Em breve vou fazer alterações no meu aquário e como tal aproveito para te perguntar aproximadamente que percentagem de rocha e areia novas introduzistes? Colocaste rocha viva ou rocha morta? Através das fotos é aparente que os corais SPS se estão a dar bem não tendo estranhado muito a alteração da iluminação LED para T5. Essa tua Anthia é espectacular, tenho a opinião sobre estes peixes que não se aguentam muito tempo no aquário ou devido às "guerras" entre indíviduos da mesma espécie ou devido à alimentação.

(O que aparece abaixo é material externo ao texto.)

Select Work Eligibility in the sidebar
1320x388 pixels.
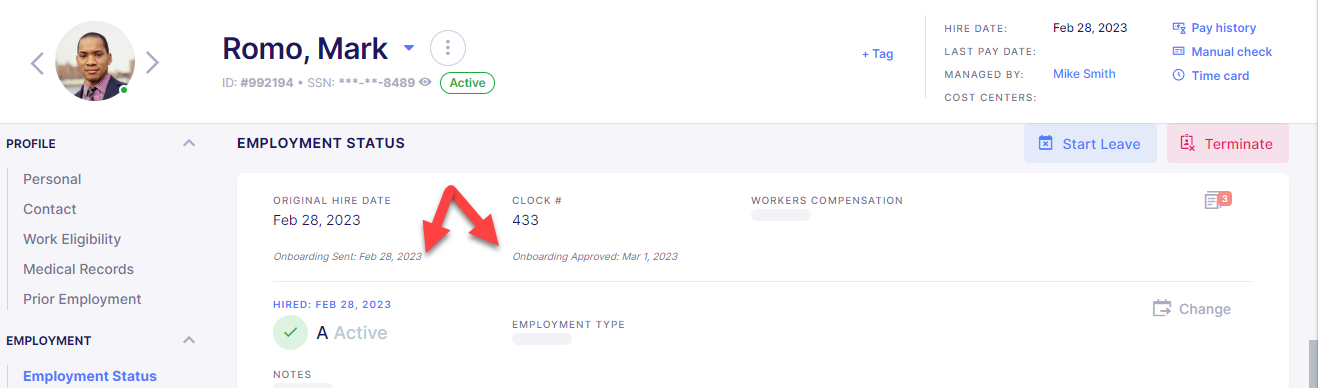pos(72,239)
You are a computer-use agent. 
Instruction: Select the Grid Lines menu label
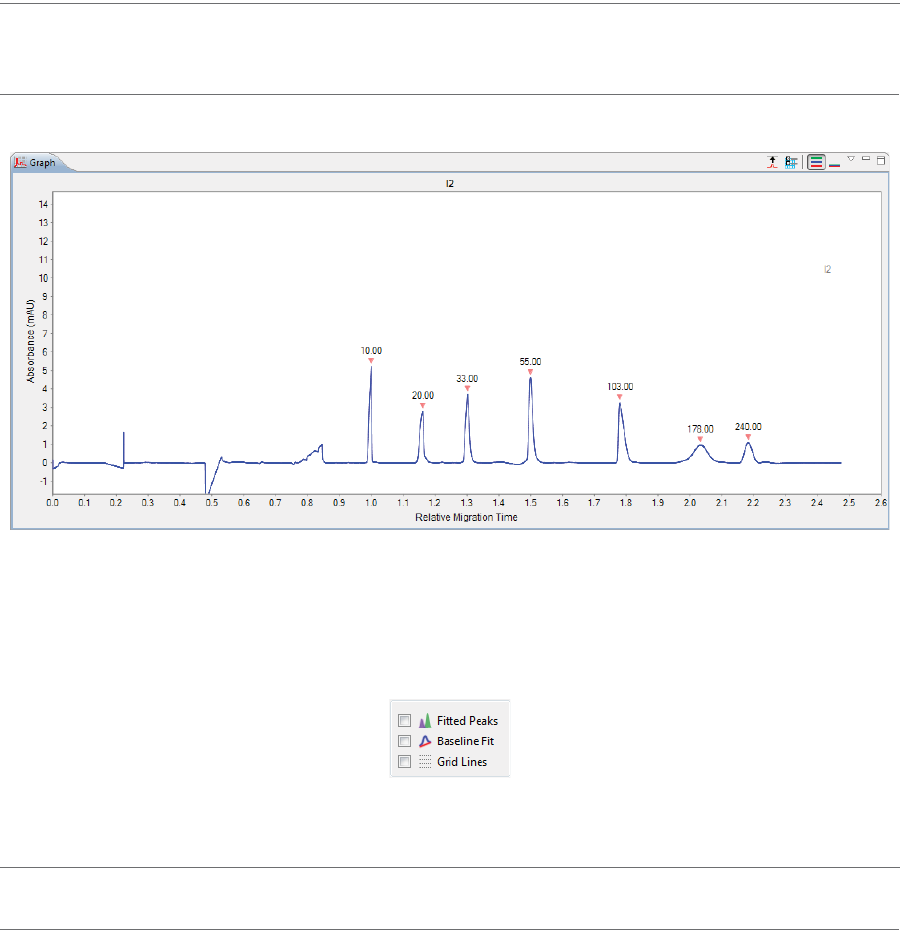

Quanto ao assunto da decoração tão em voga nos dias de hoje mas também completamente dependente do gosto pessoal e do jeito de cada um, (empilhar calhaus todos tortos não é uma tarefa fácil) a minha sugestão e contrariando a "moda" actual das duas ilhas no meio do aquário é cobrires de forma elegante, deixando buracos e bons locais para assentar corais, o vidro de fundo do aquário transformando-o numa "reef wall" ou o tão ínfame paredão de rocha que a meu ver faz muito mais sentidos em aquários mais altos do que estreitos acabando o aquário por ficar mais espaçoso para os peixes nadarem e conferindo-lhe um ar mais composto e natural a longo prazo.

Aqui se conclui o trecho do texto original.